Data frames can be specified by the DataFrame() function. This function is in the pandas package and the call needs to be written as pd.DataFrame(). When a data frame is constructed this way, the data is given in columns as parameters to the DataFrame() function. The parameter names of DataFrame() are used as the column names in the data frame and the parameter data are the variables of the data frame (columns).

The following code creates a data frame with 5 observations of 2 variables. The name given to this data set is df. The variables have been named A and B. The observations have not been given names.
```
import pandas as pd
```
```
df = (
    pd.DataFrame(data={ 
        'A': [1, 2, 3, 4, 5],
        'B': [5, 3, 2, 1, 4]}))
```
Note, the format of the above code. The data frame name and the assignment are on one line of code. This line ends with an open parenthesis. The unclosed parenthesis allows the code to be continued over multiple physical lines. The name of the function, here pd.dataFrame(), is on the next row and indented four spaces. The name for each column starts a new line of code and is indented an additional four spaces. The closing parentheses are at the end of the last line. This is the coding style for Python. Nesting is shown using indents and the indents are always four spaces. This makes a nice list that one can read down to see the variables of the data frame. Python does not require this formatting. This formatting is meant to accomplish two goals. The first is to make it clear to the reader what code is nested together. The two columns of the data frame are at the same level of nesting and this nesting is within the pd.DataFrame() function. The other goal is to make the key information easy to find on the left side of the code. The actions (functions and methods) and what is being acted on (the data) are highlighted by this approach. The details of the code are to the right.

The data parameter is given inside of { and}. This is a Python dictionary object. A dictionary is an object that matches names to objects. In this example it maps the names A and B to lists. The list operators are [ and ] and the values of the list are given inside the brackets. Each list is used as a column of the data frame.

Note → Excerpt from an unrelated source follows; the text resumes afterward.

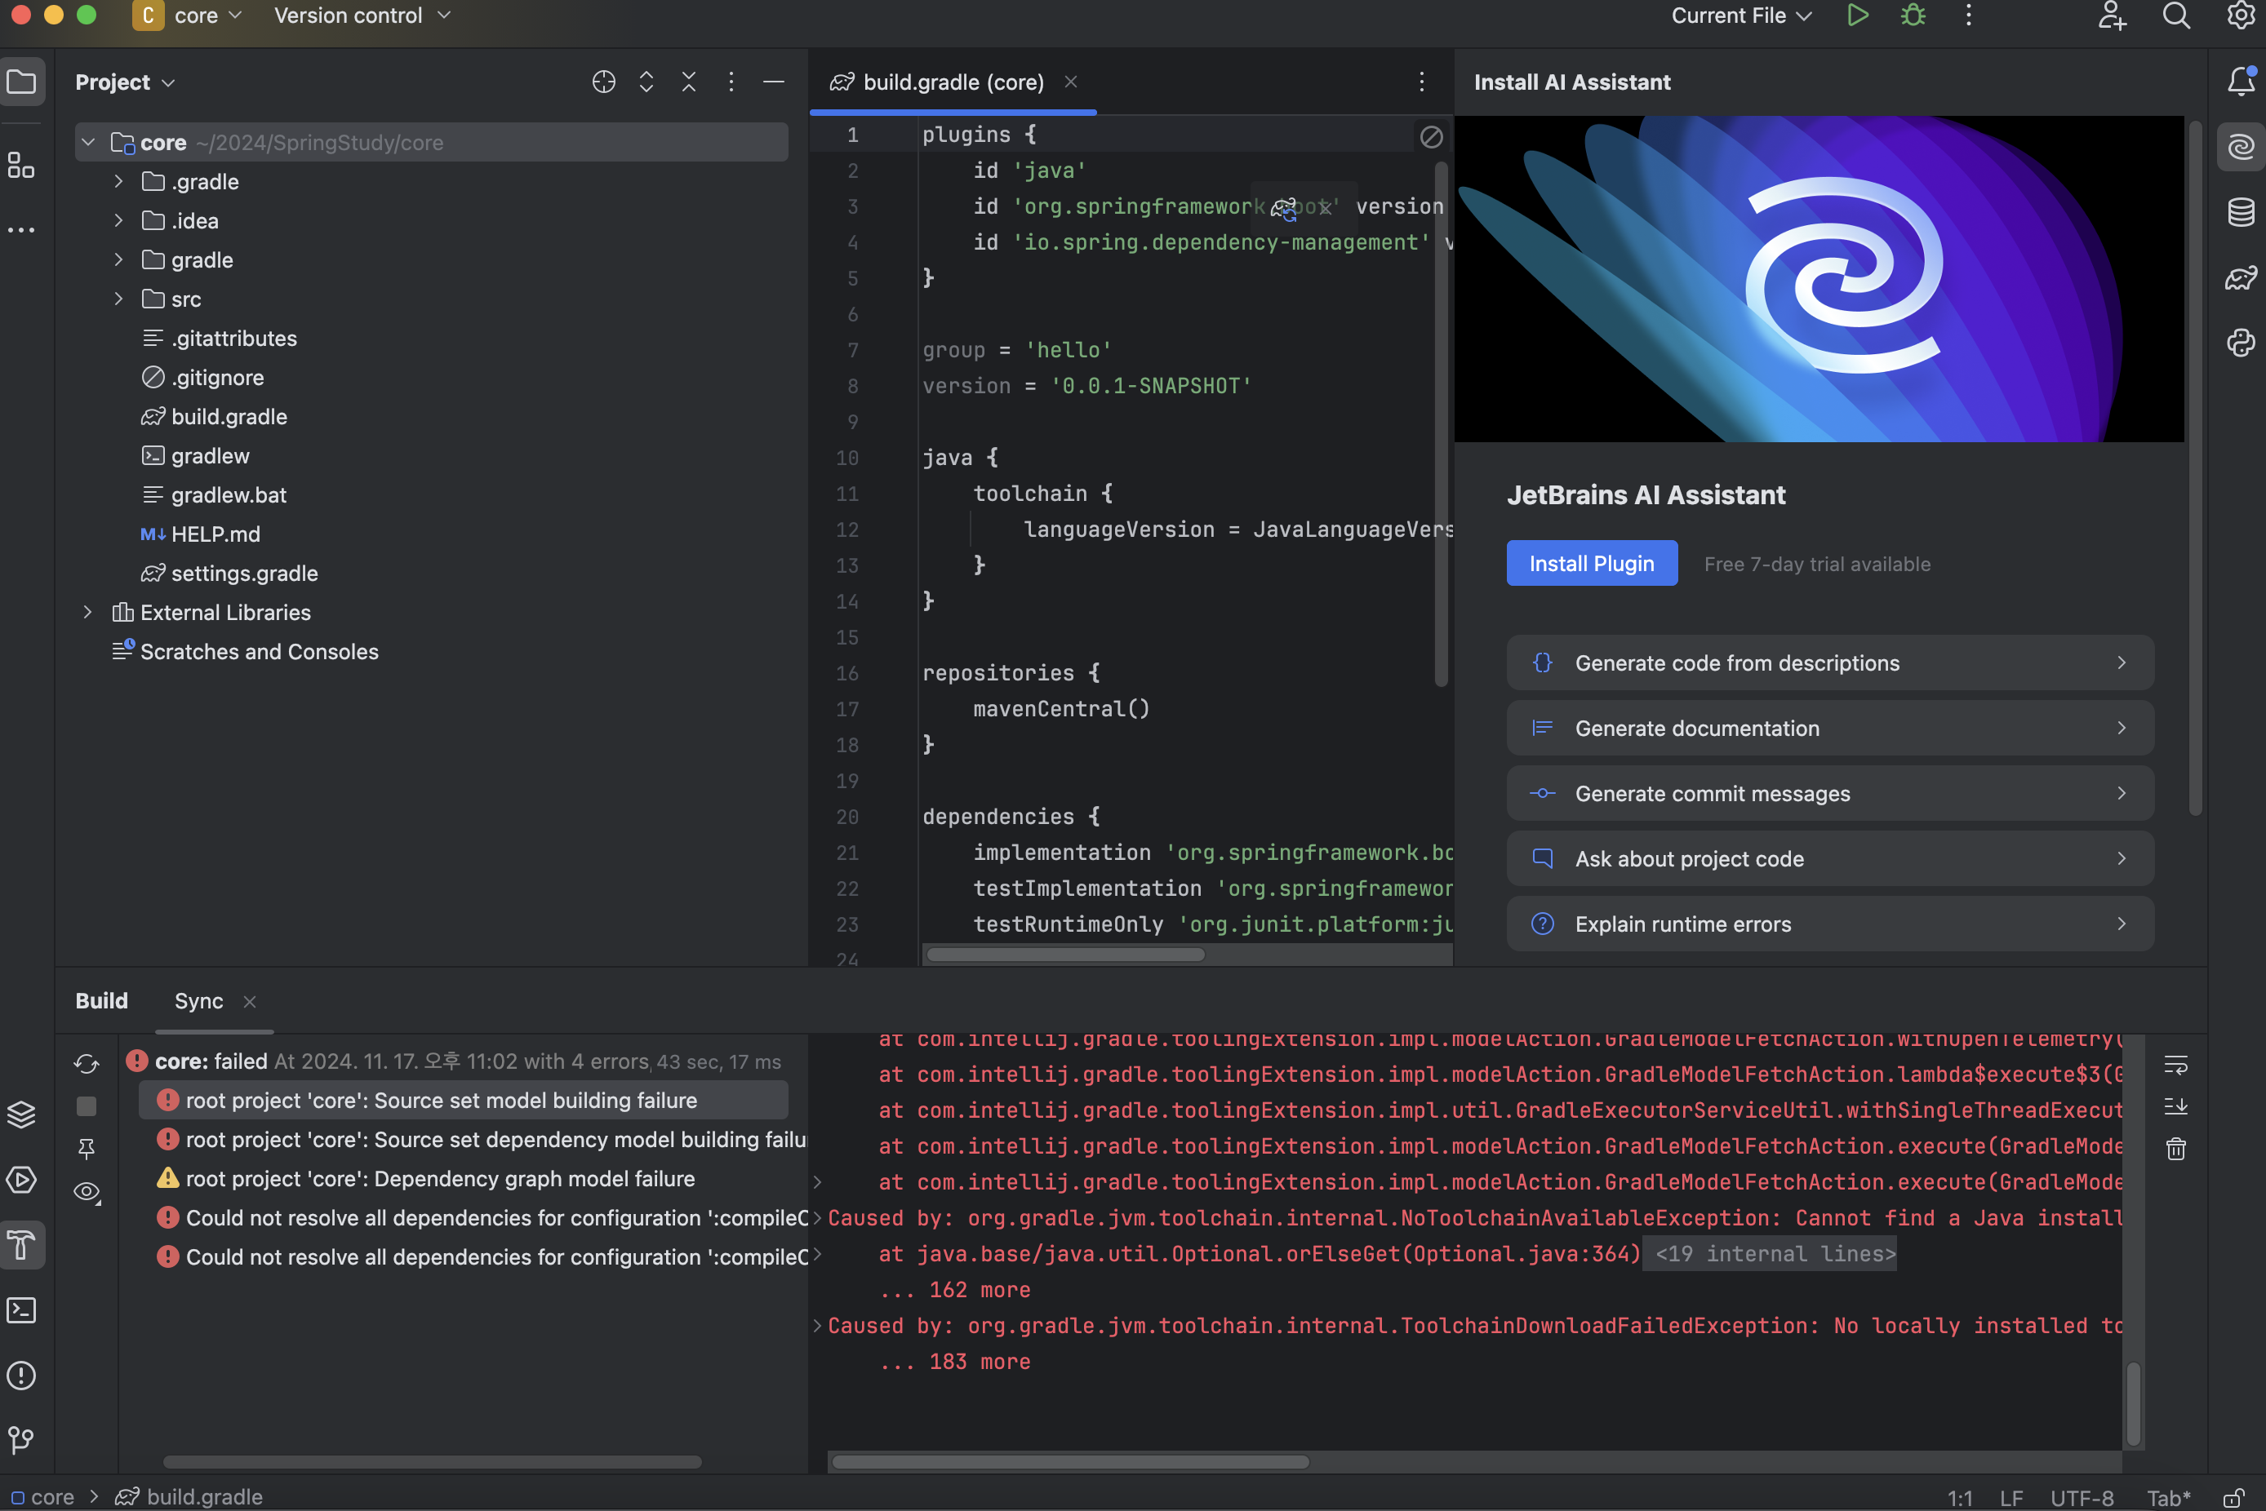2266x1511 pixels.
Task: Expand the src folder
Action: 119,299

2.1.5.2 Explore - Attributes of a data object

The class of an object is displayed by the Python type() function. This is not a pandas function and as such does not use the pd. prefix.
```
print(type(df))
```
```
<class 'pandas.core.frame.DataFrame'>
```
The dimensions of a data frame is returned by the shape attribute of a data frame.
```
print(df.shape)
```
```
(5, 2)
```
We can see that the dimensions of this data frame is five rows (observations) of two columns (variables.)
The dtypes attribute of a data frame is the type associated with each column of the data frame.
```
print(df.dtypes)
```
```
A    int64
B    int64
dtype: object
```

2.1.5.3 Explore - Initial look at a data frame

The beginning of a data frame can be displayed in table format with the head() data frame method.
```
print(df.head())
```
```
   A  B
0  1  5
1  2  3
2  3  2
3  4  1
4  5  4
```
Since the df data frame is small, the top portion of the data frame is the entire data frame. The head() method is most useful when the data frame is larger.

2.1.6 Exercises

Create a data frame with three observations of two variables. Name the variables x1 and x2. Make up numbers for the values of the observed variables.
Using any of the functions/methods from the discourse, display the number of observations and variables of the data frame.